YOUR INSTRUCTIONS
In the rows below, take everything from the line containing "is (860, 407)." down to the line containing "Looking at the image, I should click on (356, 58)." and write it out again with "background-app-toolbar" replaced by "main-app-toolbar", leaving all else unchanged. Give only those lines.

(Dataset entries)
──────────

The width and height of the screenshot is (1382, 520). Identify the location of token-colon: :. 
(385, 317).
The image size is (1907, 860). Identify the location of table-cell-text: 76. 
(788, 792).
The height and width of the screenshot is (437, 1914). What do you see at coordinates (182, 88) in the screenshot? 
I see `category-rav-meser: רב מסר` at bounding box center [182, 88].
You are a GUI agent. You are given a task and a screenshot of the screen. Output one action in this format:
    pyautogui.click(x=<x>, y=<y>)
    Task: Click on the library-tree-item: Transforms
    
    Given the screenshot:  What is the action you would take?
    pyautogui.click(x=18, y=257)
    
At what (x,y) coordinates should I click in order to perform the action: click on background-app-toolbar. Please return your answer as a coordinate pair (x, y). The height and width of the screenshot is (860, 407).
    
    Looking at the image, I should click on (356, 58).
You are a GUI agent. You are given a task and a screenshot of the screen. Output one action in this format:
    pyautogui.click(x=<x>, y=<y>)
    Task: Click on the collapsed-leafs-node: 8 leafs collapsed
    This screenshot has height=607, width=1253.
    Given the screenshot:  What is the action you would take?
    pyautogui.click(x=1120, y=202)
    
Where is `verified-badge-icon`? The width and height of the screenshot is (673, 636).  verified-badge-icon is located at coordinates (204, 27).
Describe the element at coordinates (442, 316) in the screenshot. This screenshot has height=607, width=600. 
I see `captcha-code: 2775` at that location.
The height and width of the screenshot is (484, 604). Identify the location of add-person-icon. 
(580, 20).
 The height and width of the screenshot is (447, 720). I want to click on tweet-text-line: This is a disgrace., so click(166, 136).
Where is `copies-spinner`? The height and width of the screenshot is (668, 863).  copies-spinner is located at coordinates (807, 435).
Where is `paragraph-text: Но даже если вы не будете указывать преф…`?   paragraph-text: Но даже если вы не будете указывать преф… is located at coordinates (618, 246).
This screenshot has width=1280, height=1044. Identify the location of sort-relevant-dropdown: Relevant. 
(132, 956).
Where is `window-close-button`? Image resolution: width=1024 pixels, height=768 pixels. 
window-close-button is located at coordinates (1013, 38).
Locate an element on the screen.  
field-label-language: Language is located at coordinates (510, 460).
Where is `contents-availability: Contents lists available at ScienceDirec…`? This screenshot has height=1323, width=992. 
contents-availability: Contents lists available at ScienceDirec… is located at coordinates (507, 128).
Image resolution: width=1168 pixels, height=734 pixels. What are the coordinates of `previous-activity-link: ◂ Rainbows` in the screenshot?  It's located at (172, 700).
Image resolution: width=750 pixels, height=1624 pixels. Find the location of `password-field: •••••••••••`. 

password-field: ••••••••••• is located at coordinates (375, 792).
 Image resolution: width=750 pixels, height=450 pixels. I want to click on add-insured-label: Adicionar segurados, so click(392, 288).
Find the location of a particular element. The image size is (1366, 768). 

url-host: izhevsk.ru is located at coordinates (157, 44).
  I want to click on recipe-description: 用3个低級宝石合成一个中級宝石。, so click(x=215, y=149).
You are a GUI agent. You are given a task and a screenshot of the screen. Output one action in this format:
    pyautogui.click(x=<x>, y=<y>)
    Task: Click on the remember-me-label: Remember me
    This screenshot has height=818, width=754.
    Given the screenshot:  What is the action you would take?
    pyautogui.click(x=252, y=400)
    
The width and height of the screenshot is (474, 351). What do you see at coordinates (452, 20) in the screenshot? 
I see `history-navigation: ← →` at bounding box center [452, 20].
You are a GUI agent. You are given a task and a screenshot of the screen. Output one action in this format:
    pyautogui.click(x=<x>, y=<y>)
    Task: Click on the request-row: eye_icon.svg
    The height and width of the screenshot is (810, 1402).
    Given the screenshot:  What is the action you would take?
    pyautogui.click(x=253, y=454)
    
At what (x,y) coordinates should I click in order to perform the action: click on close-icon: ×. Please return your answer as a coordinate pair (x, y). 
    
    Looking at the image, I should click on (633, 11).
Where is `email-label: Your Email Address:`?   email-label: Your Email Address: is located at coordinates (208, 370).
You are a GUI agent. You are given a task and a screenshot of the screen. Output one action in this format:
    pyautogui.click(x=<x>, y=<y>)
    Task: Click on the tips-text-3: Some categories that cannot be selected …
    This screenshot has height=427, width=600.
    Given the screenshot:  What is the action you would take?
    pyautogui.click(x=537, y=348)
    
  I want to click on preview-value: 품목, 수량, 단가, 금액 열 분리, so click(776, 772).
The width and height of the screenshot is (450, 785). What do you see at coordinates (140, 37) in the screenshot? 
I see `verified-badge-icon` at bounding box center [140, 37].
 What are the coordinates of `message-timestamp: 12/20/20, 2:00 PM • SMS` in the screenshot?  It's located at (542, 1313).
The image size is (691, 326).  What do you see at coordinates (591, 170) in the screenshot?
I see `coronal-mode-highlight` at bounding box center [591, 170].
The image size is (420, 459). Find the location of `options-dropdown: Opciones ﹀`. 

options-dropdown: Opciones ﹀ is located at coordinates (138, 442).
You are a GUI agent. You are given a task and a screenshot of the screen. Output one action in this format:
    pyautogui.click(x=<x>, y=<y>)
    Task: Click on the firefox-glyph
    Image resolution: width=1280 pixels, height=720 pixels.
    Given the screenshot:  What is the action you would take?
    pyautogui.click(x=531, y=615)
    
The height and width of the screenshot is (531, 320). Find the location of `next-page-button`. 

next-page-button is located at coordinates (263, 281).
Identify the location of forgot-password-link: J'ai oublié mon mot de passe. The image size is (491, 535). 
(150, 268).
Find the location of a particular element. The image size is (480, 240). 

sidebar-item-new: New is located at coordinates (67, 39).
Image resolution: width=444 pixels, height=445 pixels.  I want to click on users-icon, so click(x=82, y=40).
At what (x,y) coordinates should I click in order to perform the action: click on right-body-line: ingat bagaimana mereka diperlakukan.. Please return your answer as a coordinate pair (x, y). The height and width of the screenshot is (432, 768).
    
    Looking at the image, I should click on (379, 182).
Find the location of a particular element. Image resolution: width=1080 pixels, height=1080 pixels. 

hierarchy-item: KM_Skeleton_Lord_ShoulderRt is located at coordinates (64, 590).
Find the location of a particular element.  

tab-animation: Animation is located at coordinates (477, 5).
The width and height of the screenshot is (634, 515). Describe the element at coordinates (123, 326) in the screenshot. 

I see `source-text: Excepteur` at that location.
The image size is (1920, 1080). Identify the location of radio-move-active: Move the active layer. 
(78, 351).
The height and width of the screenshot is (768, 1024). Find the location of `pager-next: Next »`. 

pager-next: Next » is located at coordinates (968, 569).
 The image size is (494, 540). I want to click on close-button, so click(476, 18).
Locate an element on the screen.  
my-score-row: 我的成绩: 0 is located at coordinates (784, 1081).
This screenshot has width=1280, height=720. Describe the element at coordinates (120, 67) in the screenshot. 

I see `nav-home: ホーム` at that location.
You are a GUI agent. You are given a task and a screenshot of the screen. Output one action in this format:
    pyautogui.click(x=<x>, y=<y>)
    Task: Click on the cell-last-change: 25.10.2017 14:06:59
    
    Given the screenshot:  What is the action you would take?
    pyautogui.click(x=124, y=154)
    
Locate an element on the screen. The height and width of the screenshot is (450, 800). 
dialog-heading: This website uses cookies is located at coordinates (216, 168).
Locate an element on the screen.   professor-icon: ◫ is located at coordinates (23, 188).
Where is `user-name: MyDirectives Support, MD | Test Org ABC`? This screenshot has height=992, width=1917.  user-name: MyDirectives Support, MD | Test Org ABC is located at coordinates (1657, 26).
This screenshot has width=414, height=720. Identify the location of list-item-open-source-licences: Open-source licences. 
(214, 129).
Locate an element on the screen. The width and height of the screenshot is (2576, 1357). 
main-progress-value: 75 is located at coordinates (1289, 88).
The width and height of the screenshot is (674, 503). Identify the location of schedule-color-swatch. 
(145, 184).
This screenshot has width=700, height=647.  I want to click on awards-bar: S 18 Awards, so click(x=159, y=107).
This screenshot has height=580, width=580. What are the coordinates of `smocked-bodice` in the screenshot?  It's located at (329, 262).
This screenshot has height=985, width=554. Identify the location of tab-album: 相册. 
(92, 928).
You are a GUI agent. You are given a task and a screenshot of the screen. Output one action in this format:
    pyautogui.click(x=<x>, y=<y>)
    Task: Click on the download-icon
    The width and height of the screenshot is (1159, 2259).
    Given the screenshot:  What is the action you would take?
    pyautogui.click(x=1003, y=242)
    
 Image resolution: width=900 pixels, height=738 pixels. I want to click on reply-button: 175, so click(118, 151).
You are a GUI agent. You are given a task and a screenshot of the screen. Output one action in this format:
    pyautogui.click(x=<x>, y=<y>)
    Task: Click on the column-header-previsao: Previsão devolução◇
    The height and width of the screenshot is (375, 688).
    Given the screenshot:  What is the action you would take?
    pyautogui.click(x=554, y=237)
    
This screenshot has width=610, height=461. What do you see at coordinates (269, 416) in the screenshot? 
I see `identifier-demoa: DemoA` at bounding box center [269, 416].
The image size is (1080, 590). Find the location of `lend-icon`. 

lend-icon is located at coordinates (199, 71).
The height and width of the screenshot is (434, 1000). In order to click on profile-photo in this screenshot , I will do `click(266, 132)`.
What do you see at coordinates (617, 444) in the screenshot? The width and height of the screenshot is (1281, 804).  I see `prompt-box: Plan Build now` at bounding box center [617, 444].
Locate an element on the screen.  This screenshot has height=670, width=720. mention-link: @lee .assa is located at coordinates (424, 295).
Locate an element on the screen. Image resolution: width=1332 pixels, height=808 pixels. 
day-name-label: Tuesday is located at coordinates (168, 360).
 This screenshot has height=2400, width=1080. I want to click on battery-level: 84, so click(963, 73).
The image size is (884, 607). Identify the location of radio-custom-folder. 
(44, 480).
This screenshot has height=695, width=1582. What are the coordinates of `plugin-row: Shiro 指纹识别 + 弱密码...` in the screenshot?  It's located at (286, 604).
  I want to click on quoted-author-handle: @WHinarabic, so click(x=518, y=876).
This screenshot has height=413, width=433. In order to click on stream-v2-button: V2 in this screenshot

──────────

TASK OUTPUT
At what (x,y) coordinates should I click in order to perform the action: click on main-app-toolbar. Please return your answer as a coordinate pair (x, y). The height and width of the screenshot is (860, 407).
    
    Looking at the image, I should click on (356, 58).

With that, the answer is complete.